▶ [Exercise]:
Rewrite each of the items below, swapping "webpages" for "web pages" wherever it appears and keeping everything else as is.

▶ [Information shown]:
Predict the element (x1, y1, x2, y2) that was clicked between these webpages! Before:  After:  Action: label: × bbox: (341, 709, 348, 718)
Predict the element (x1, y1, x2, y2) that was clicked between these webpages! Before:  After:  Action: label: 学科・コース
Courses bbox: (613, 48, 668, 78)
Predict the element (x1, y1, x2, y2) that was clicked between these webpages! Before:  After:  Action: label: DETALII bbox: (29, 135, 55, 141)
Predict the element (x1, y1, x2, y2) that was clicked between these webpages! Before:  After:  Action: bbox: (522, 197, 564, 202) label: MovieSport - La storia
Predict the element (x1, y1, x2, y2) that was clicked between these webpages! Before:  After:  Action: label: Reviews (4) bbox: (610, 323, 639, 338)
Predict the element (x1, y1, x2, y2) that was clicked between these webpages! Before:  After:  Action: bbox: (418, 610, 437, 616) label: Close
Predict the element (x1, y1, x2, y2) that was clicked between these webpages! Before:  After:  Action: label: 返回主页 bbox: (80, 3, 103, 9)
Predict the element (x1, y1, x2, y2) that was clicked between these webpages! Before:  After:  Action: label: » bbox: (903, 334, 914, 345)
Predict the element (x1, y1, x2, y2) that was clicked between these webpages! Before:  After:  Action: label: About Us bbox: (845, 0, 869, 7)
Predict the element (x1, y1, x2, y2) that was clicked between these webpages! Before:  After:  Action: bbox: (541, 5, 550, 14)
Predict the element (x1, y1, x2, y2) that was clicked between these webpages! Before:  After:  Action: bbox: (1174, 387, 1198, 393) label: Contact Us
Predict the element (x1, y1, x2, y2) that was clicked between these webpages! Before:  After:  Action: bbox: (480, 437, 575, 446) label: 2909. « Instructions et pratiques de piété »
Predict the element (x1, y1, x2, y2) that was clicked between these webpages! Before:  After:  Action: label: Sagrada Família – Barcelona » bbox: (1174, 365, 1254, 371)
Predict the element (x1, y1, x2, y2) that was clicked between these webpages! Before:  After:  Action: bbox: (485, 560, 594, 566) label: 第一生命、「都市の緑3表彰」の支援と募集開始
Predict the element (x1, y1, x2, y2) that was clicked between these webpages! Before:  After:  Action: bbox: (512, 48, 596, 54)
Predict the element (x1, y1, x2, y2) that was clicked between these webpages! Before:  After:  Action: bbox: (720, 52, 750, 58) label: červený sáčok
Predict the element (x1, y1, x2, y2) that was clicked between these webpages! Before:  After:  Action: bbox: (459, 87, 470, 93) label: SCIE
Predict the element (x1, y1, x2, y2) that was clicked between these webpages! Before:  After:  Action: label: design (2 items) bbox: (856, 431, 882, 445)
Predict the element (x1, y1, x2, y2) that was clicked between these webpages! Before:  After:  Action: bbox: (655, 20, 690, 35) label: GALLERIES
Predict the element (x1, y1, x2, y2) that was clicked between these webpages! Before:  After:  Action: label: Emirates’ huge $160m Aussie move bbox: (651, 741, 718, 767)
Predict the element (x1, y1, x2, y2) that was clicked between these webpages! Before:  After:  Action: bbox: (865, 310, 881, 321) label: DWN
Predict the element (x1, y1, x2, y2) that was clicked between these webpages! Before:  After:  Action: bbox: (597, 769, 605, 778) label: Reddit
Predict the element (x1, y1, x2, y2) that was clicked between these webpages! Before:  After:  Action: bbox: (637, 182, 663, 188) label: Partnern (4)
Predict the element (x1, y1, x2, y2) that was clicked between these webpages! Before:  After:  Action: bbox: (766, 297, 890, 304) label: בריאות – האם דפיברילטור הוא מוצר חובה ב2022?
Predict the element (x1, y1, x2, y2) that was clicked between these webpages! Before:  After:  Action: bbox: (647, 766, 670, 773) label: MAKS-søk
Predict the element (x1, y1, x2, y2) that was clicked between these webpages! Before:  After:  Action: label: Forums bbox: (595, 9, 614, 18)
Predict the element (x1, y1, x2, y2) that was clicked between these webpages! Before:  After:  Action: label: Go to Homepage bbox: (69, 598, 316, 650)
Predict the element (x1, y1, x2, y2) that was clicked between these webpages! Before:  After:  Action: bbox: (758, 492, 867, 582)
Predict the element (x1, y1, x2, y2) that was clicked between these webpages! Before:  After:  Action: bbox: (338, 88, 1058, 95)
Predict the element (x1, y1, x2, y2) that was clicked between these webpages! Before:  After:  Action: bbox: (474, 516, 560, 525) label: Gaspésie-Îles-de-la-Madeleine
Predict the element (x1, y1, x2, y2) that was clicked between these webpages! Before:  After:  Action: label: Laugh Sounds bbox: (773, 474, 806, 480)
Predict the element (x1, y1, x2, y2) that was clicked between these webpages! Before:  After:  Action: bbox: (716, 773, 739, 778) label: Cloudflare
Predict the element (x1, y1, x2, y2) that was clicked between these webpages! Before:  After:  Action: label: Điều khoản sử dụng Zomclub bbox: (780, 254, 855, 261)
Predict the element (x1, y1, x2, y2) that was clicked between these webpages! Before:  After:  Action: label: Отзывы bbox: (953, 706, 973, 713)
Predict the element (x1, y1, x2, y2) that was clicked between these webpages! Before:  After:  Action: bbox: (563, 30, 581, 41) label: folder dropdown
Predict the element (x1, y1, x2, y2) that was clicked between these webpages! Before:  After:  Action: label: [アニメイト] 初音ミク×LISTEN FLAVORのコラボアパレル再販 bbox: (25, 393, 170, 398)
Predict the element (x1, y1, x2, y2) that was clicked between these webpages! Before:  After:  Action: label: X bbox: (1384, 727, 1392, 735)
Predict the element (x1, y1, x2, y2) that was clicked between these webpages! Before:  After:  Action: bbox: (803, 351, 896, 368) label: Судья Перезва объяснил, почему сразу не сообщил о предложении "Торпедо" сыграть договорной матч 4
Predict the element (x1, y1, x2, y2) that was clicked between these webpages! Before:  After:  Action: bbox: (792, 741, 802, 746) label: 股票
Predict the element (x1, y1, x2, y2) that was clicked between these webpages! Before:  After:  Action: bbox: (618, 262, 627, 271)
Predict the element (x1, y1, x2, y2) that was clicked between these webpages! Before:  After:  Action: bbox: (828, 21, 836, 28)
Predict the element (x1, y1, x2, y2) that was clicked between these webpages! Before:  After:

▶ [Exercise result]:
Predict the element (x1, y1, x2, y2) that was clicked between these web pages! Before:  After:  Action: label: × bbox: (341, 709, 348, 718)
Predict the element (x1, y1, x2, y2) that was clicked between these web pages! Before:  After:  Action: label: 学科・コース
Courses bbox: (613, 48, 668, 78)
Predict the element (x1, y1, x2, y2) that was clicked between these web pages! Before:  After:  Action: label: DETALII bbox: (29, 135, 55, 141)
Predict the element (x1, y1, x2, y2) that was clicked between these web pages! Before:  After:  Action: bbox: (522, 197, 564, 202) label: MovieSport - La storia
Predict the element (x1, y1, x2, y2) that was clicked between these web pages! Before:  After:  Action: label: Reviews (4) bbox: (610, 323, 639, 338)
Predict the element (x1, y1, x2, y2) that was clicked between these web pages! Before:  After:  Action: bbox: (418, 610, 437, 616) label: Close
Predict the element (x1, y1, x2, y2) that was clicked between these web pages! Before:  After:  Action: label: 返回主页 bbox: (80, 3, 103, 9)
Predict the element (x1, y1, x2, y2) that was clicked between these web pages! Before:  After:  Action: label: » bbox: (903, 334, 914, 345)
Predict the element (x1, y1, x2, y2) that was clicked between these web pages! Before:  After:  Action: label: About Us bbox: (845, 0, 869, 7)
Predict the element (x1, y1, x2, y2) that was clicked between these web pages! Before:  After:  Action: bbox: (541, 5, 550, 14)
Predict the element (x1, y1, x2, y2) that was clicked between these web pages! Before:  After:  Action: bbox: (1174, 387, 1198, 393) label: Contact Us
Predict the element (x1, y1, x2, y2) that was clicked between these web pages! Before:  After:  Action: bbox: (480, 437, 575, 446) label: 2909. « Instructions et pratiques de piété »
Predict the element (x1, y1, x2, y2) that was clicked between these web pages! Before:  After:  Action: label: Sagrada Família – Barcelona » bbox: (1174, 365, 1254, 371)
Predict the element (x1, y1, x2, y2) that was clicked between these web pages! Before:  After:  Action: bbox: (485, 560, 594, 566) label: 第一生命、「都市の緑3表彰」の支援と募集開始
Predict the element (x1, y1, x2, y2) that was clicked between these web pages! Before:  After:  Action: bbox: (512, 48, 596, 54)
Predict the element (x1, y1, x2, y2) that was clicked between these web pages! Before:  After:  Action: bbox: (720, 52, 750, 58) label: červený sáčok
Predict the element (x1, y1, x2, y2) that was clicked between these web pages! Before:  After:  Action: bbox: (459, 87, 470, 93) label: SCIE
Predict the element (x1, y1, x2, y2) that was clicked between these web pages! Before:  After:  Action: label: design (2 items) bbox: (856, 431, 882, 445)
Predict the element (x1, y1, x2, y2) that was clicked between these web pages! Before:  After:  Action: bbox: (655, 20, 690, 35) label: GALLERIES
Predict the element (x1, y1, x2, y2) that was clicked between these web pages! Before:  After:  Action: label: Emirates’ huge $160m Aussie move bbox: (651, 741, 718, 767)
Predict the element (x1, y1, x2, y2) that was clicked between these web pages! Before:  After:  Action: bbox: (865, 310, 881, 321) label: DWN
Predict the element (x1, y1, x2, y2) that was clicked between these web pages! Before:  After:  Action: bbox: (597, 769, 605, 778) label: Reddit
Predict the element (x1, y1, x2, y2) that was clicked between these web pages! Before:  After:  Action: bbox: (637, 182, 663, 188) label: Partnern (4)
Predict the element (x1, y1, x2, y2) that was clicked between these web pages! Before:  After:  Action: bbox: (766, 297, 890, 304) label: בריאות – האם דפיברילטור הוא מוצר חובה ב2022?
Predict the element (x1, y1, x2, y2) that was clicked between these web pages! Before:  After:  Action: bbox: (647, 766, 670, 773) label: MAKS-søk
Predict the element (x1, y1, x2, y2) that was clicked between these web pages! Before:  After:  Action: label: Forums bbox: (595, 9, 614, 18)
Predict the element (x1, y1, x2, y2) that was clicked between these web pages! Before:  After:  Action: label: Go to Homepage bbox: (69, 598, 316, 650)
Predict the element (x1, y1, x2, y2) that was clicked between these web pages! Before:  After:  Action: bbox: (758, 492, 867, 582)
Predict the element (x1, y1, x2, y2) that was clicked between these web pages! Before:  After:  Action: bbox: (338, 88, 1058, 95)
Predict the element (x1, y1, x2, y2) that was clicked between these web pages! Before:  After:  Action: bbox: (474, 516, 560, 525) label: Gaspésie-Îles-de-la-Madeleine
Predict the element (x1, y1, x2, y2) that was clicked between these web pages! Before:  After:  Action: label: Laugh Sounds bbox: (773, 474, 806, 480)
Predict the element (x1, y1, x2, y2) that was clicked between these web pages! Before:  After:  Action: bbox: (716, 773, 739, 778) label: Cloudflare
Predict the element (x1, y1, x2, y2) that was clicked between these web pages! Before:  After:  Action: label: Điều khoản sử dụng Zomclub bbox: (780, 254, 855, 261)
Predict the element (x1, y1, x2, y2) that was clicked between these web pages! Before:  After:  Action: label: Отзывы bbox: (953, 706, 973, 713)
Predict the element (x1, y1, x2, y2) that was clicked between these web pages! Before:  After:  Action: bbox: (563, 30, 581, 41) label: folder dropdown
Predict the element (x1, y1, x2, y2) that was clicked between these web pages! Before:  After:  Action: label: [アニメイト] 初音ミク×LISTEN FLAVORのコラボアパレル再販 bbox: (25, 393, 170, 398)
Predict the element (x1, y1, x2, y2) that was clicked between these web pages! Before:  After:  Action: label: X bbox: (1384, 727, 1392, 735)
Predict the element (x1, y1, x2, y2) that was clicked between these web pages! Before:  After:  Action: bbox: (803, 351, 896, 368) label: Судья Перезва объяснил, почему сразу не сообщил о предложении "Торпедо" сыграть договорной матч 4
Predict the element (x1, y1, x2, y2) that was clicked between these web pages! Before:  After:  Action: bbox: (792, 741, 802, 746) label: 股票
Predict the element (x1, y1, x2, y2) that was clicked between these web pages! Before:  After:  Action: bbox: (618, 262, 627, 271)
Predict the element (x1, y1, x2, y2) that was clicked between these web pages! Before:  After:  Action: bbox: (828, 21, 836, 28)
Predict the element (x1, y1, x2, y2) that was clicked between these web pages! Before:  After:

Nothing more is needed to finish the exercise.